One of the key ways the hacking team infiltrated the devices was through PostScript malware; this tactic was used to manipulate files in 2016, allowing someone to hijack printers around the United States and force them to print flyers containing racist hate speech. To wage these attacks, an attacker can enter through various means, such as remote access through a malicious site via cross-origin resource sharing (CORS) spoofing or cross-site printing (XSP). They can alternately enter through remote access over the local network, or via USB. You can also often access entire file systems, including web server passwords, via PostScript in conjunction with the Printer Job Language (PJL). Commands that utilize the PJL interpreter can be leveraged in attacks to access web server passwords and other critical private data within the nonvolatile memory (NVRAM) of devices, or to physically harm the NVRAM. Buffer overflow issues with PJL and the Line Printer Daemon (LPD) also make denial of service (DoS) attacks possible, as well as the execution of arbitrary code. These compromises can be achieved through the remote deployment of CORS spoofing and SXP, as well as locally.
Steps to keep your printers secure
You want to put as much priority on your printers as you do on your computers when it comes to hardening them. When the printer manufacturer announces security issues or releases new firmware, you want to be acting on it immediately.
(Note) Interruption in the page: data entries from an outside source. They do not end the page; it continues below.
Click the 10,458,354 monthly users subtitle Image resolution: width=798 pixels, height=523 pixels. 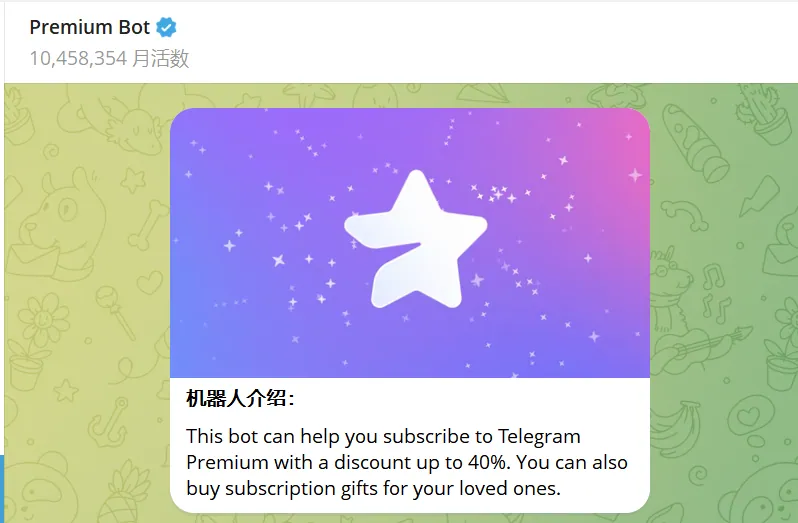(x=109, y=58)
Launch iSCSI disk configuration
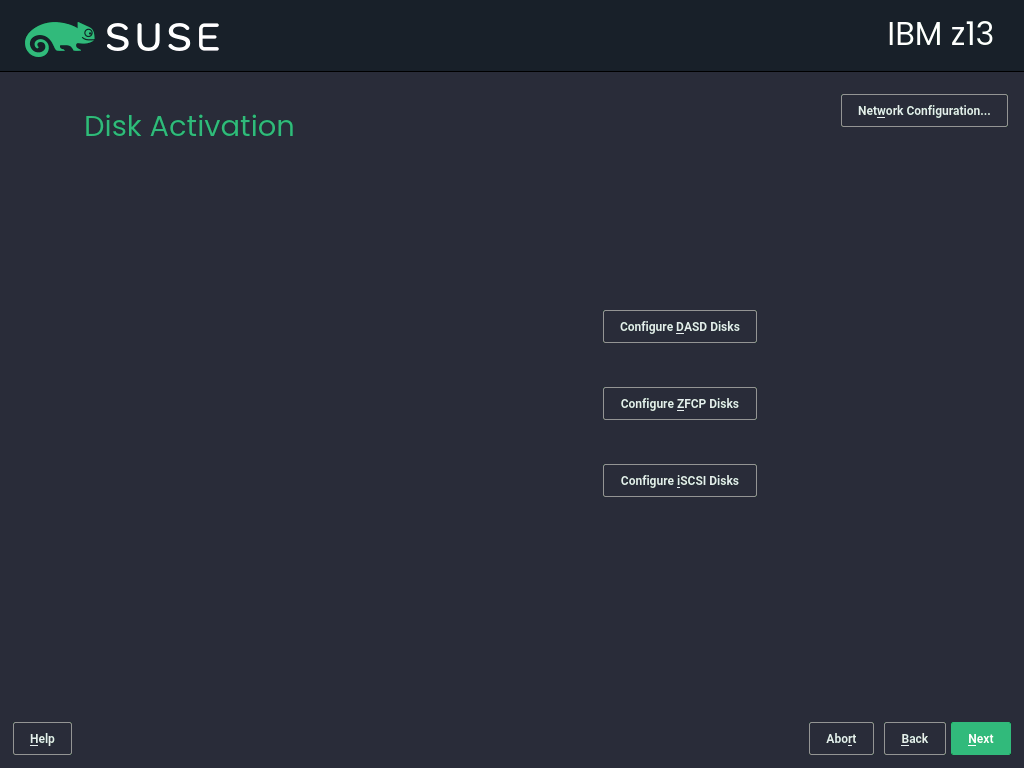This screenshot has width=1024, height=768. point(680,480)
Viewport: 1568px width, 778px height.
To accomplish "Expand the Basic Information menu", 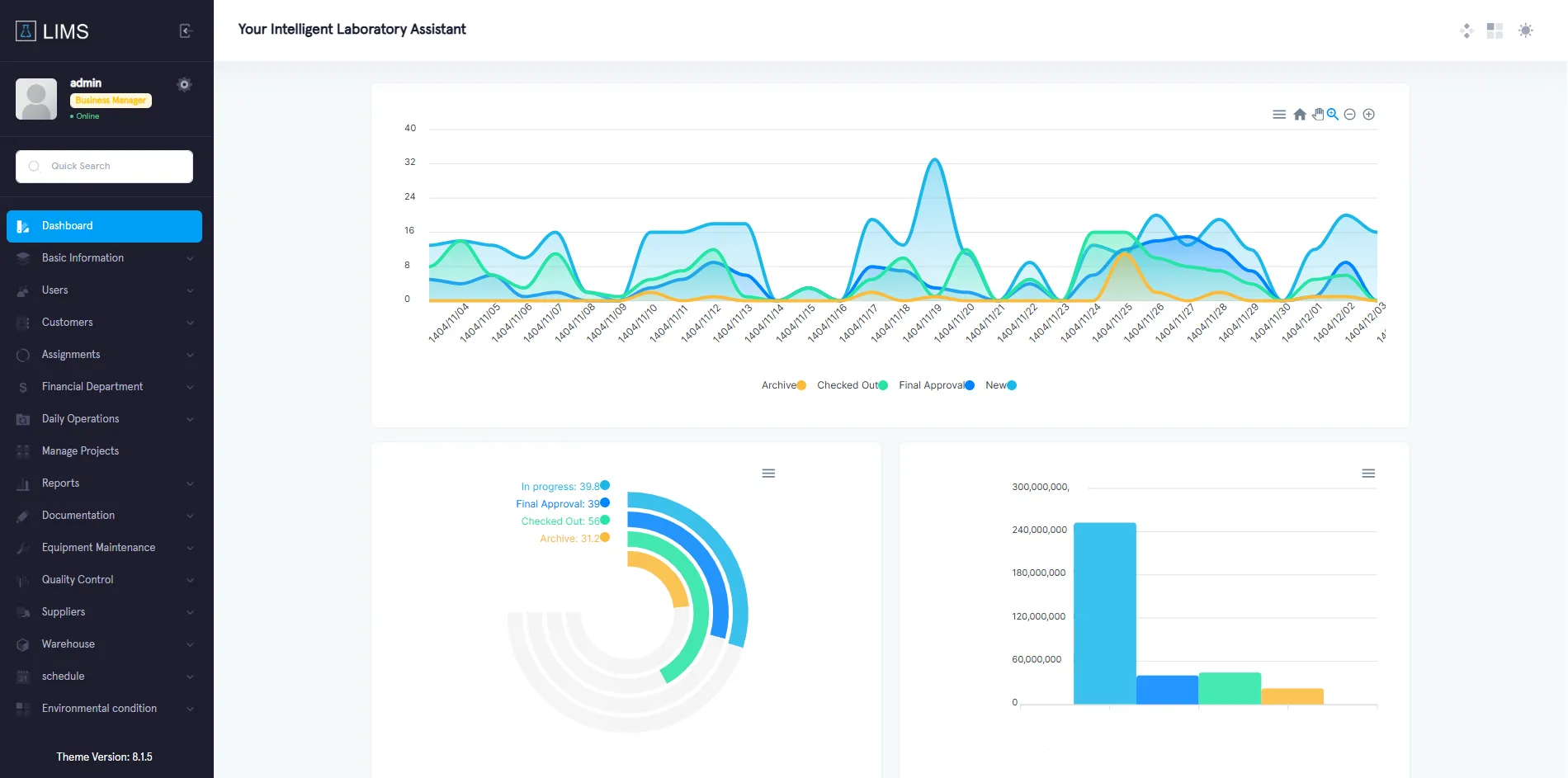I will [104, 258].
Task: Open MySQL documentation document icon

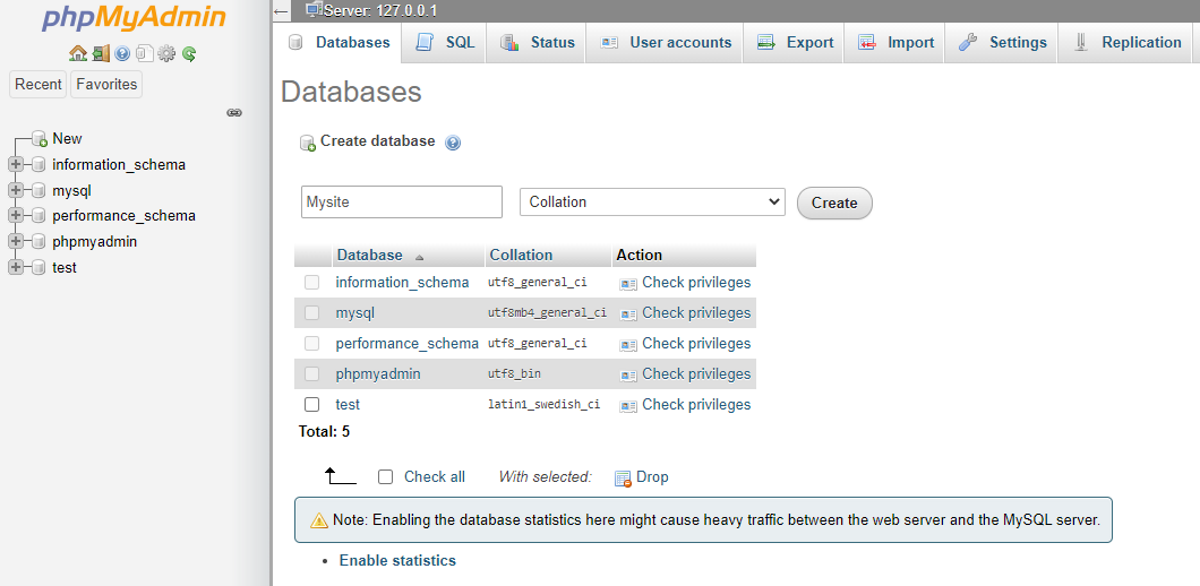Action: pos(145,53)
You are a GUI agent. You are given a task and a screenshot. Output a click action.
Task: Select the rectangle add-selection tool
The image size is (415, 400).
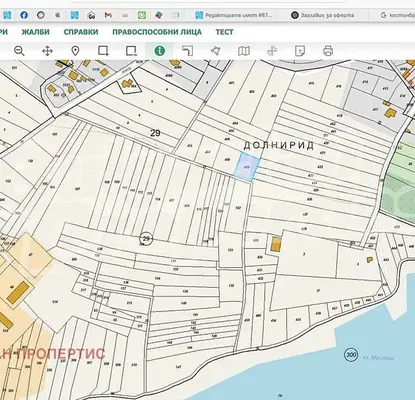(x=103, y=51)
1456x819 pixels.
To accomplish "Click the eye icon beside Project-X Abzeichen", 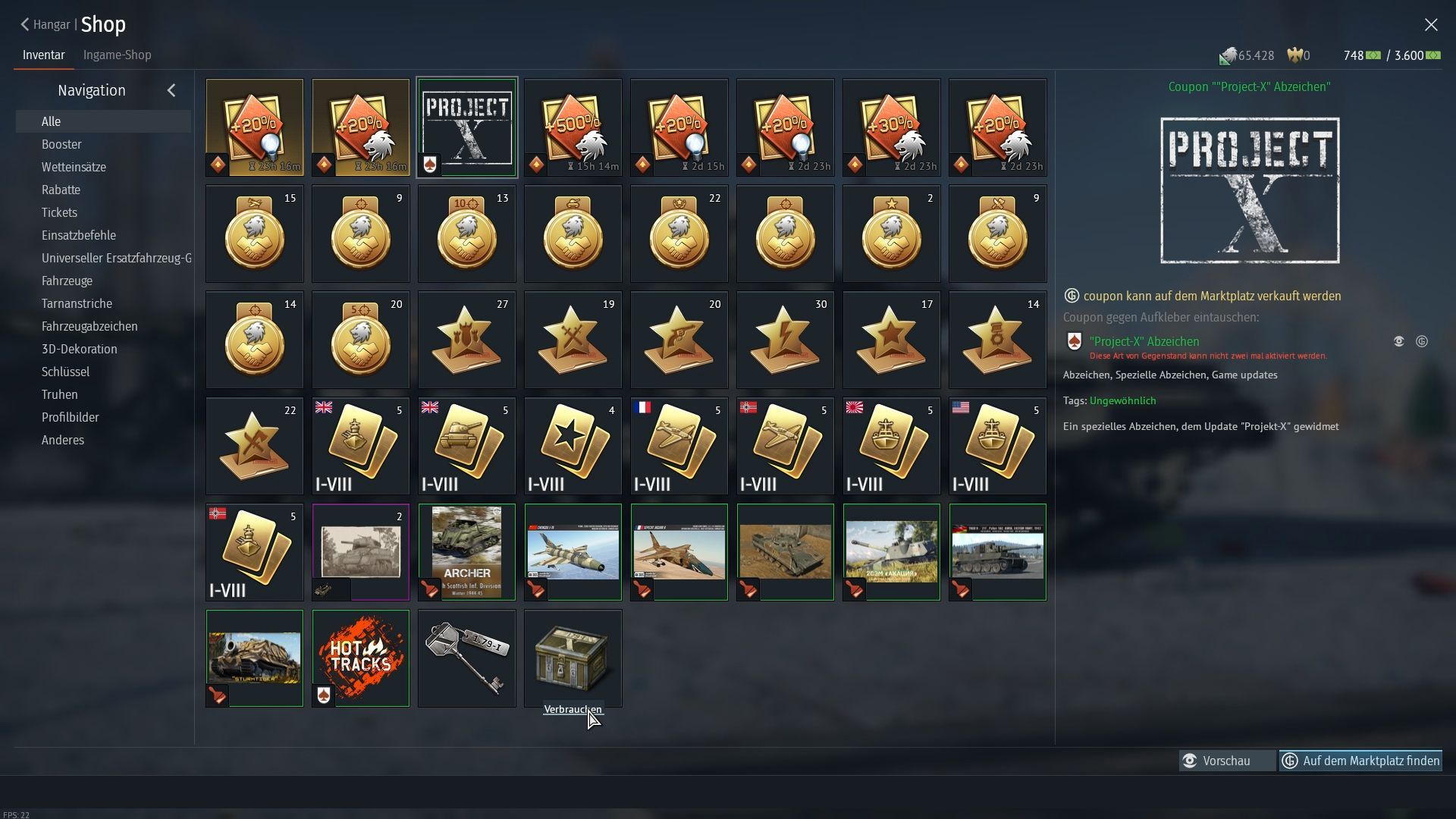I will 1399,341.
Other general steps to helps secure your printers are to disable protocols you are not using, update passwords from the defaults, and implement firewalls. You also want to watch your printers to determine that you have not reverted to default credentials or reopened ports accidentally via hard resets or other means.
Use a pull-printing platform. When you have users pull print jobs, anything that will be printed goes to a queue through which jobs can be pulled from a printer with either a password or an ID card. This process reduces the risk of pushing print jobs to printers.
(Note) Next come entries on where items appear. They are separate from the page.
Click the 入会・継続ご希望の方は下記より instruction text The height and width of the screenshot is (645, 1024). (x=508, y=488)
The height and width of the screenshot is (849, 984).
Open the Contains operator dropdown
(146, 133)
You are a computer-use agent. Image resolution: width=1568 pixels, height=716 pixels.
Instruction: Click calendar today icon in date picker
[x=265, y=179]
Finally, have a greater awareness of hard copy security. Any documents containing PHI or other sensitive information should never be left available for anyone to see or take.
A HIPAA-safe ecosystem
Old office printers represent more vulnerability than many people think. All printers are potential sources of violations, so they should certainly be addressed in risk assessments or any analyses of HIPAA compliance. Printers also remind us of the importance of protecting both digital ePHI (as moves through printers, is stored on them, and is faxed by them) and physical PHI (as is produced by them when healthcare files are printed or copied). Be sure that you are properly safeguarding your own printers and signing business associate agreements that ensure a HIPAA-compliant environment from any digital providers.